Others here for a first-of-its-kind conference (Health 2.0) on health 2.0 technologies and user-generated content in health care compared themselves to YouTube, Trip Advisor, and RateItAll — for health care, of course. Sure, some of it is hype for start-up companies, but many believe interactive media are here to stay.

“The Web has fixed a lot of broken industries. We think it’s time to do it with health care,” said Marty Tennenbaum, a pioneer in e-commerce in the early 1990s. Today, Tennenbaum is an investor in several private health 2.0 ventures, including a social and support network called PatientsLikeMe.

“Health 2.0 is just getting beyond being a buzzword,” said conference organizer Matthew Holt, an occasional contributor to Digital Health care & Productivity.

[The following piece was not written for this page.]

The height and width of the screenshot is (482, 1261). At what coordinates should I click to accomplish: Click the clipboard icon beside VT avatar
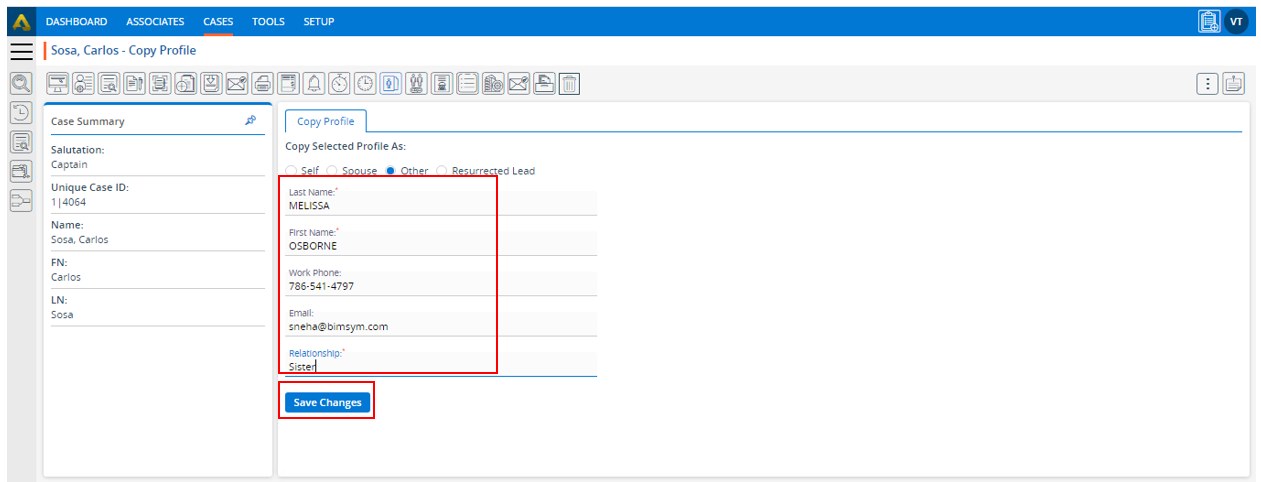1209,21
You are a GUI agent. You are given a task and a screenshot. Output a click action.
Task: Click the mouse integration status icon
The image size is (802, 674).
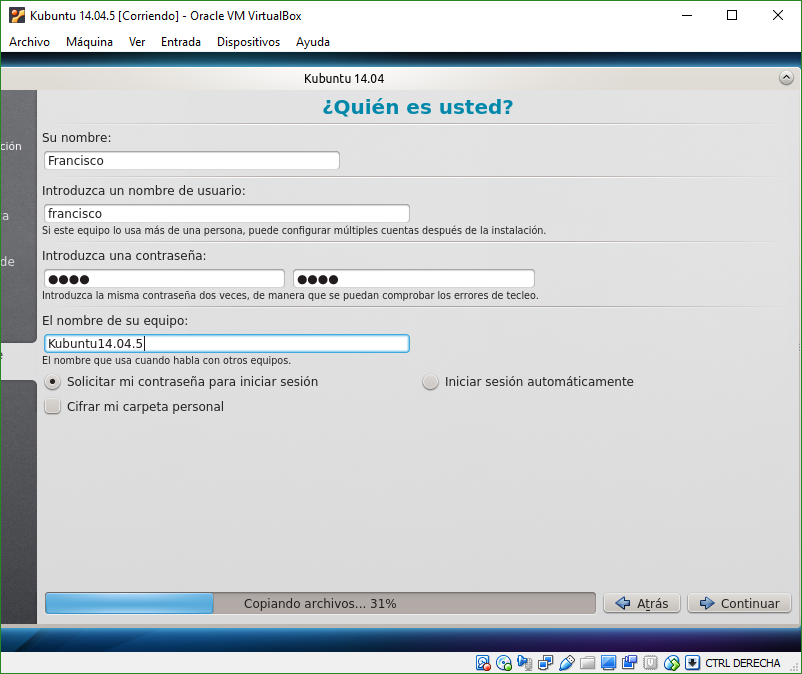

When top-tier “consumer aggregators” like Google, Yahoo, WebMD, and Microsoft — all represented on a conference panel — take note, there’s a pretty good chance it’s more than just a fringe movement, though it’s definitely early in the game.

Holt defined a four-step continuum of health 2.0: user-generated content; users connecting to health care providers; formation of partnerships to reform delivery; and finally, data driving discovery. Most players in this segment are in one of the first two stages.

“Consumers are still having trouble sorting through what’s trustworthy,” offered Google health product marketing manager Missy Krasner. “They need a coach. They need a trusted coach.”

WebMD CEO Wayne Gatinella agreed. “They don’t know enough to trust what they don’t know,” he said. “If we screw up the credibility part, everything else goes away.”

A lot of eyes in the room were on Google, since the company has been struggling to bring a health care product to market. (Notable for his presence at the meeting but his absence from the podium was Adam Bosworth, recently dismissed as corporate vice president and head of Google’s health team.)

Google has been relying on a small team of experts — mostly volunteers — to label health content as part of Google Scholar, which remains in beta more than a year after its debut. (See “Google Co-op for Health Gets Boost from PHR Expert Kibbe.”) “It’s certainly been an experiment,” Krasner said.

Other firms, large and small, are moving ahead with their own plans to improve certain areas of health care with interactive media. No less than half a dozen health-specific search engines made presentations or otherwise had a presence at last week’s San Francisco meeting, including some who believe the “Big Three” of Google, Yahoo, and MSN have lost their focus when it comes to health care.

Steven Krein, CEO of a newly launched search engine called OrganizedWisdom, believes general Web searches have become cluttered with “index spam” because results are indexed by computerized algorithms. “To have the No. 1 result be spam is mind-boggling. I don’t think that’s acceptable in 2007,” Krein said.

In health care, Krein wants a return to Yahoo circa 1996, when people did the indexing. “We believe that people plus algorithms makes better search,” he said.

Health 2.0 may have another parallel to the early days of the Web. “I see a completely fragmented approach,” said Jay Silverstein of Revolution Health, the service created by AOL co-founder Steve Case. “I advise many of you to hook up,” Silverstein told the many start-ups among the nearly 500 people in attendance.

When the second health 2.0 conference comes around next March, the landscape could be markedly different.